Try it:
Your answer must be a single number: the count of lines in the records below that include the string "three".

§ §

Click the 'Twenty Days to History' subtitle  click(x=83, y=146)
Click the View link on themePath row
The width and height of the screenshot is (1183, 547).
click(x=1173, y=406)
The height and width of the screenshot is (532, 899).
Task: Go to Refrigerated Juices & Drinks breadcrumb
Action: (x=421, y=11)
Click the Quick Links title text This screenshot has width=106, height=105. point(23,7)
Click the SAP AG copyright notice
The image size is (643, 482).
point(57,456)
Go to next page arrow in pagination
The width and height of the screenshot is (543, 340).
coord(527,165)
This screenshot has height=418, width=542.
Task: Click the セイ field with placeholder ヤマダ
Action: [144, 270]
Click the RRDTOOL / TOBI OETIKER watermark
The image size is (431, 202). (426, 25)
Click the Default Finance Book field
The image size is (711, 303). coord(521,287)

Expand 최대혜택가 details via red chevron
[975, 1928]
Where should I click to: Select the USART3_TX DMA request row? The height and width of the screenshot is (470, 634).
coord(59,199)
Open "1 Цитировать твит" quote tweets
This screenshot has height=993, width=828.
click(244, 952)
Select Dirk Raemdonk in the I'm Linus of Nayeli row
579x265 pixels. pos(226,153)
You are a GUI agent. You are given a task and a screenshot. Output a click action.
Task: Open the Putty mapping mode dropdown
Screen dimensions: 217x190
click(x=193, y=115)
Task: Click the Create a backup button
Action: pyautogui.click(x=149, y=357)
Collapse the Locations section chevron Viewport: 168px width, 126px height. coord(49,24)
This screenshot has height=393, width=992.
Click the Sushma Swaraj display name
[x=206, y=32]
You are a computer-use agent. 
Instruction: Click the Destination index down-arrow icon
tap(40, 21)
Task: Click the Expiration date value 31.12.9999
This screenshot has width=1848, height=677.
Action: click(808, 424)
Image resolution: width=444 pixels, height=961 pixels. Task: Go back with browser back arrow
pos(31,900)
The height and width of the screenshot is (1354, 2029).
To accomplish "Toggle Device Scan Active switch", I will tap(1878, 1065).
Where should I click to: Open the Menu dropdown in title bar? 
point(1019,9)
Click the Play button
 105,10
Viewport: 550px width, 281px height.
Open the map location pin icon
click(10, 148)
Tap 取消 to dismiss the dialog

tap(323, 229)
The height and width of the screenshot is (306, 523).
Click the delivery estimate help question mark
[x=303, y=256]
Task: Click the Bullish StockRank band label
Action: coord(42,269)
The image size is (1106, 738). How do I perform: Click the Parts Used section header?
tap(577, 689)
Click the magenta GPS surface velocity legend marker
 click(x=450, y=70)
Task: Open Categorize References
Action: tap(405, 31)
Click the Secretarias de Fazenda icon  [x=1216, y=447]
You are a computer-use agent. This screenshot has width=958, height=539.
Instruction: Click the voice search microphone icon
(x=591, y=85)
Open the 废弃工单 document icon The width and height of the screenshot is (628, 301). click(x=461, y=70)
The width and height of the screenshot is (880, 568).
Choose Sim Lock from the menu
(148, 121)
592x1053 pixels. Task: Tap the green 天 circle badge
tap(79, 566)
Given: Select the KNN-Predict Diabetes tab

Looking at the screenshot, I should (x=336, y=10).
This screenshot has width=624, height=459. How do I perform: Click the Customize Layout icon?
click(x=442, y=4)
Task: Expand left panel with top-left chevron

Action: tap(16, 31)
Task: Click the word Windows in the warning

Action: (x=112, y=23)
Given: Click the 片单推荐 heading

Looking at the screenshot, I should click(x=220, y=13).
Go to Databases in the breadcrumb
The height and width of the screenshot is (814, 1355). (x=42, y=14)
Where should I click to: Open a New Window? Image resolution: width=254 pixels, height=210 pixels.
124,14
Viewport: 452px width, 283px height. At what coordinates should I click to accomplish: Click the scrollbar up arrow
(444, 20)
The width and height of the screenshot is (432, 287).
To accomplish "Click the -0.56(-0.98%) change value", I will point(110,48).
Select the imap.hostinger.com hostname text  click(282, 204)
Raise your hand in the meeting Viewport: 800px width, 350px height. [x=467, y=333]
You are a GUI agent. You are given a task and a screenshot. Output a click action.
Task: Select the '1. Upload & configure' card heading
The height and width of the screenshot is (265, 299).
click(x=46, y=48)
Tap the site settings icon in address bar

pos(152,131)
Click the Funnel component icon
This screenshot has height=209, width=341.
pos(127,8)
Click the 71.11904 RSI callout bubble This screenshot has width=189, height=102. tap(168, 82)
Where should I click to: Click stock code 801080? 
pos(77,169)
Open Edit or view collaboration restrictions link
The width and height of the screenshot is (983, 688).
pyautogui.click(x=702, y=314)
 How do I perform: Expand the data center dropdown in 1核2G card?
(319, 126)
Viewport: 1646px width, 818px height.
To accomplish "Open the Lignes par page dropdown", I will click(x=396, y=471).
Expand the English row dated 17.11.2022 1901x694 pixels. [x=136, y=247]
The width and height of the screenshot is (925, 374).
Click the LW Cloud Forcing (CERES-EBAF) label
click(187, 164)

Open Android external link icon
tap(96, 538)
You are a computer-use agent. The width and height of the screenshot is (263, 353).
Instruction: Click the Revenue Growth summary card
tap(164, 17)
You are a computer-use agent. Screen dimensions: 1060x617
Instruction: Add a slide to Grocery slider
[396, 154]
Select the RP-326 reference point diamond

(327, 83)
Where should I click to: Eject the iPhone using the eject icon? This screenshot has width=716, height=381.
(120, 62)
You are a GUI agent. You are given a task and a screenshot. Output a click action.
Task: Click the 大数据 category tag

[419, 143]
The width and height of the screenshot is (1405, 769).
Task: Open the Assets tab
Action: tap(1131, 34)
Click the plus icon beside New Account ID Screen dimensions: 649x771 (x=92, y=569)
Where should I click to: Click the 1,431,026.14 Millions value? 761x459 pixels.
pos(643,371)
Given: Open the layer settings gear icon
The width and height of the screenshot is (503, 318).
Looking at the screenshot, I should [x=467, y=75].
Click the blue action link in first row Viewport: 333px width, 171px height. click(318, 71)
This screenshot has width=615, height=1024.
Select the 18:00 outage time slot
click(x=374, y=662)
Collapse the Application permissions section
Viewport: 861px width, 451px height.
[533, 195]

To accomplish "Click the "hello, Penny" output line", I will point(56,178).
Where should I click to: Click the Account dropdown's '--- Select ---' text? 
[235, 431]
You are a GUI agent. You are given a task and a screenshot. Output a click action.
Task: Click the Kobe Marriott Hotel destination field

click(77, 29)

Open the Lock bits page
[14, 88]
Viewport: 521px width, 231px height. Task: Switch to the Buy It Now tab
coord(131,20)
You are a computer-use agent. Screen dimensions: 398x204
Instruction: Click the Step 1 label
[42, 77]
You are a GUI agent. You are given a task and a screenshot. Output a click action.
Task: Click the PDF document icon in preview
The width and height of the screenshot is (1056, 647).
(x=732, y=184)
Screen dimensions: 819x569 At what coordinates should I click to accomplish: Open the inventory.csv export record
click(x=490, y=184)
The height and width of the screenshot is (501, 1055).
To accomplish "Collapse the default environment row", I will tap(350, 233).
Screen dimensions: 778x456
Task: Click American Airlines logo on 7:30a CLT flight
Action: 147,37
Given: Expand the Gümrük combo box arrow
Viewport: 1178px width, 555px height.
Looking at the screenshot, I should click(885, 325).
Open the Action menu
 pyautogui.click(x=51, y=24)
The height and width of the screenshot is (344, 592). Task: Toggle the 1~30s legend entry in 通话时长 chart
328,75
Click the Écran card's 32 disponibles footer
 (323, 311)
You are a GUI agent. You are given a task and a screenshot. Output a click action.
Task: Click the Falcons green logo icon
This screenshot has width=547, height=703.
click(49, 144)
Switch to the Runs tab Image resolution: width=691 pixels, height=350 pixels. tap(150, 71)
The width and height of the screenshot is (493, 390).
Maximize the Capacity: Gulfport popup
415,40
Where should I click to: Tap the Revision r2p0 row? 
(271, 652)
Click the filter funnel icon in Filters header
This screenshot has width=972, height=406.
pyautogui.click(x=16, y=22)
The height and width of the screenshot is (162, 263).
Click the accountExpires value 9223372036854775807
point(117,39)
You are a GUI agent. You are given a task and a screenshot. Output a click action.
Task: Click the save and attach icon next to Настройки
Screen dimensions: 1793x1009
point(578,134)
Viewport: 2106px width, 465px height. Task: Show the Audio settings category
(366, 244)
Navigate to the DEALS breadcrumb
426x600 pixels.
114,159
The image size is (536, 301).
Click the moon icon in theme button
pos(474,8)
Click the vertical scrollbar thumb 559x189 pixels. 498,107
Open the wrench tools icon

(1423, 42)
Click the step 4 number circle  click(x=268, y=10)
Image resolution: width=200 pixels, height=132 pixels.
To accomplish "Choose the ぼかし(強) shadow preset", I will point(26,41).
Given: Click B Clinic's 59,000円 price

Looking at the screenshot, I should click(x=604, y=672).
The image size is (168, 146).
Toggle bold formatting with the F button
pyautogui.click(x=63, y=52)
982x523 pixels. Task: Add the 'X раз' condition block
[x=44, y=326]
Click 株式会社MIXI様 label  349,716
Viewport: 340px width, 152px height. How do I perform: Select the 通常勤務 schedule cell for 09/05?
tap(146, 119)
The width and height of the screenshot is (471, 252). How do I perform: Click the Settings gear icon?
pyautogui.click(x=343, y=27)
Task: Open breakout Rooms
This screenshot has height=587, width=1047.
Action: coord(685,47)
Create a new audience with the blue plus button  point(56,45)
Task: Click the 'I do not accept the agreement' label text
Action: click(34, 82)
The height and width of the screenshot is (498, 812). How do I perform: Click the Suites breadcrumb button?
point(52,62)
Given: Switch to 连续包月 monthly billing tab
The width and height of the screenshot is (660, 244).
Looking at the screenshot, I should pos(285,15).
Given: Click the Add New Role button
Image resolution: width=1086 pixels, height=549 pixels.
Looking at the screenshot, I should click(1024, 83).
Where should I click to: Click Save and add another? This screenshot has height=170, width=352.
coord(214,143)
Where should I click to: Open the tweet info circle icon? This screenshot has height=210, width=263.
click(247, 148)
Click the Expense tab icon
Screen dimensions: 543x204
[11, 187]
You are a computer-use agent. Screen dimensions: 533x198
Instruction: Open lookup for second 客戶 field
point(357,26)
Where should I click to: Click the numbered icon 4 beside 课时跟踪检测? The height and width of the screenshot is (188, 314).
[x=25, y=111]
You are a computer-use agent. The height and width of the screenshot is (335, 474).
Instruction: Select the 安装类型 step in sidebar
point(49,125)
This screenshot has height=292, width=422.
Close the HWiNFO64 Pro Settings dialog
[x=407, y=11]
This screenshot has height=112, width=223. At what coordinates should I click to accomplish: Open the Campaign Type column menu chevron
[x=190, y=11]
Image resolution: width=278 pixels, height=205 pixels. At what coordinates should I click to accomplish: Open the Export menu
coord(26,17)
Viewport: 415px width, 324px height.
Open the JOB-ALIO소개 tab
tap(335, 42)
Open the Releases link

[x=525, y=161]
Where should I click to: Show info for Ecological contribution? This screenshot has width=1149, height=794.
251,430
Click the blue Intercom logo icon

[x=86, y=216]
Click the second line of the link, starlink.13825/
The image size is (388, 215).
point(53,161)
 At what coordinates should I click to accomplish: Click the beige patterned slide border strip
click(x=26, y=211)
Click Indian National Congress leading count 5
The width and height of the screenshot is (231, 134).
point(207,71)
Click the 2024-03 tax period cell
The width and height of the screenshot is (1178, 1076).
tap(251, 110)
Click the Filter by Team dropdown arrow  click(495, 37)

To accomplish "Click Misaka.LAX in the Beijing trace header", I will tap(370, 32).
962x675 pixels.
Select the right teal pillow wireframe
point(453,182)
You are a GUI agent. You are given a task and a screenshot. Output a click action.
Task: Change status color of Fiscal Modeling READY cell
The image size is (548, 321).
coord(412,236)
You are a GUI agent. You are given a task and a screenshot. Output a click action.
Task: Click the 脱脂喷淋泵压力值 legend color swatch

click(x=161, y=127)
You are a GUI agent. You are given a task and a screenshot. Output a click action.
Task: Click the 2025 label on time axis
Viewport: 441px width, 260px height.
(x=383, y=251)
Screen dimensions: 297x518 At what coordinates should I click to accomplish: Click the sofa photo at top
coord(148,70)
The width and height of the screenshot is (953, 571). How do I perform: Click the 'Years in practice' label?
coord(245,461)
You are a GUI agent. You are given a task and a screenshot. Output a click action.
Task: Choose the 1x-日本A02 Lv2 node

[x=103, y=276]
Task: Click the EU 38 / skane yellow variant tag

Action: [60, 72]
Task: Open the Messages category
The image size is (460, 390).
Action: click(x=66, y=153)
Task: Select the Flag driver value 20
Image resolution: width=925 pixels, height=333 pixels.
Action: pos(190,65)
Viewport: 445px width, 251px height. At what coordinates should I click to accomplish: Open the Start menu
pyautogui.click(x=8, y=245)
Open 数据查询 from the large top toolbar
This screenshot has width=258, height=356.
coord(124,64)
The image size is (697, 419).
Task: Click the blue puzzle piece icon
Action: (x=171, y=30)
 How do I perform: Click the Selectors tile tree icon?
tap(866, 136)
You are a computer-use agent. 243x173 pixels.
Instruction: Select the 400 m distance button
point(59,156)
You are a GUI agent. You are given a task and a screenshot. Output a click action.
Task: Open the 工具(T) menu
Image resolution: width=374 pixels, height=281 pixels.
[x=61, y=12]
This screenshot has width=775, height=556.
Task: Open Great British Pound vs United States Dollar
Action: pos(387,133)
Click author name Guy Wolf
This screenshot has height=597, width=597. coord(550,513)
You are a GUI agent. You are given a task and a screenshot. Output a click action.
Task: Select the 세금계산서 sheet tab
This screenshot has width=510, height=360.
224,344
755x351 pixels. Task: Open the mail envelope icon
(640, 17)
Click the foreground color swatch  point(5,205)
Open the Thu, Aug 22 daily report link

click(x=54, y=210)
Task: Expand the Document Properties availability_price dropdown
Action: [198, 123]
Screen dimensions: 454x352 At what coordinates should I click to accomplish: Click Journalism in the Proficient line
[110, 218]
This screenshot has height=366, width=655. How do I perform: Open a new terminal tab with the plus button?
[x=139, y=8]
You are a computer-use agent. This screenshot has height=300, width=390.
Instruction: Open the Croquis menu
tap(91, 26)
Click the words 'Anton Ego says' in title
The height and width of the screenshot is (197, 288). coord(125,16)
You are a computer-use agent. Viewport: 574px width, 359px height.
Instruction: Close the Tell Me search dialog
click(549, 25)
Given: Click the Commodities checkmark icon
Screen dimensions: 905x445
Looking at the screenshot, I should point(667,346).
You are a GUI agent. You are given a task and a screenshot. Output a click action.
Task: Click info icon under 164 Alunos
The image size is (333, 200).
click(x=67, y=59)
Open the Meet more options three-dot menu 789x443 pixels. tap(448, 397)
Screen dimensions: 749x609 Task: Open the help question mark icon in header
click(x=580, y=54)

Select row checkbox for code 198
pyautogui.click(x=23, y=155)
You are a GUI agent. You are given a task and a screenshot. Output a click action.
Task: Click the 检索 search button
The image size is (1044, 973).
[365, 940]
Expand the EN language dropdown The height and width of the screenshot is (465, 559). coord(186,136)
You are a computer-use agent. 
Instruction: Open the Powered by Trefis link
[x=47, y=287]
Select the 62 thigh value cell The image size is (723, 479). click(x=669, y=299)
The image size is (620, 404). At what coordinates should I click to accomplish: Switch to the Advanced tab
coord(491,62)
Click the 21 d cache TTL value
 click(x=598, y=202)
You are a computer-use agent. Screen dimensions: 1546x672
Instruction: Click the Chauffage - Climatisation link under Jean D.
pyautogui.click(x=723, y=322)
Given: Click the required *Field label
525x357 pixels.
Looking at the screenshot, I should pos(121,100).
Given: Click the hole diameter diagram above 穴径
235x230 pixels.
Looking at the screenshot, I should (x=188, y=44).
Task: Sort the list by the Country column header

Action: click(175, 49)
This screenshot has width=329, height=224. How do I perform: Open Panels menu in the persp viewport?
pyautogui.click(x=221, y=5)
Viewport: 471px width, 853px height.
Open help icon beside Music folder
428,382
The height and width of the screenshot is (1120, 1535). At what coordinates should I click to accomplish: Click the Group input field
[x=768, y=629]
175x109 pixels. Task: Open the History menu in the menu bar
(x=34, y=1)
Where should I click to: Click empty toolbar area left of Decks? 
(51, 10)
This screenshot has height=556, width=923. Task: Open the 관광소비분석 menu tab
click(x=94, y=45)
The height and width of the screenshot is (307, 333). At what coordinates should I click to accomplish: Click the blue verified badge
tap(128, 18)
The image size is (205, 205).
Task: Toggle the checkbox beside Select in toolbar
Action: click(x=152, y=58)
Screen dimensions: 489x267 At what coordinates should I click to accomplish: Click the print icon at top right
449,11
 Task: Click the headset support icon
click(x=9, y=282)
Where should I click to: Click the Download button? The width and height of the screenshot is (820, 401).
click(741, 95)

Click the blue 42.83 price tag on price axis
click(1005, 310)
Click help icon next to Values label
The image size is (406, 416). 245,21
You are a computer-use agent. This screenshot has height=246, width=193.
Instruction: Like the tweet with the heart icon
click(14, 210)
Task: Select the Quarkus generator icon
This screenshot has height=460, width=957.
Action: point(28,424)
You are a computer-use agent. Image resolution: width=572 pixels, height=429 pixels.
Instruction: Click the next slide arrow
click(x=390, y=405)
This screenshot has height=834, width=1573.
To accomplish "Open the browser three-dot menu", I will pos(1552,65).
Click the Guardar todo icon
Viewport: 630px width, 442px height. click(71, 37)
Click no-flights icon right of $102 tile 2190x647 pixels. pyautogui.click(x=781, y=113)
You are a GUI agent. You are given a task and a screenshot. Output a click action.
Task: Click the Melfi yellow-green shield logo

§ §

Answer to this exercise:
2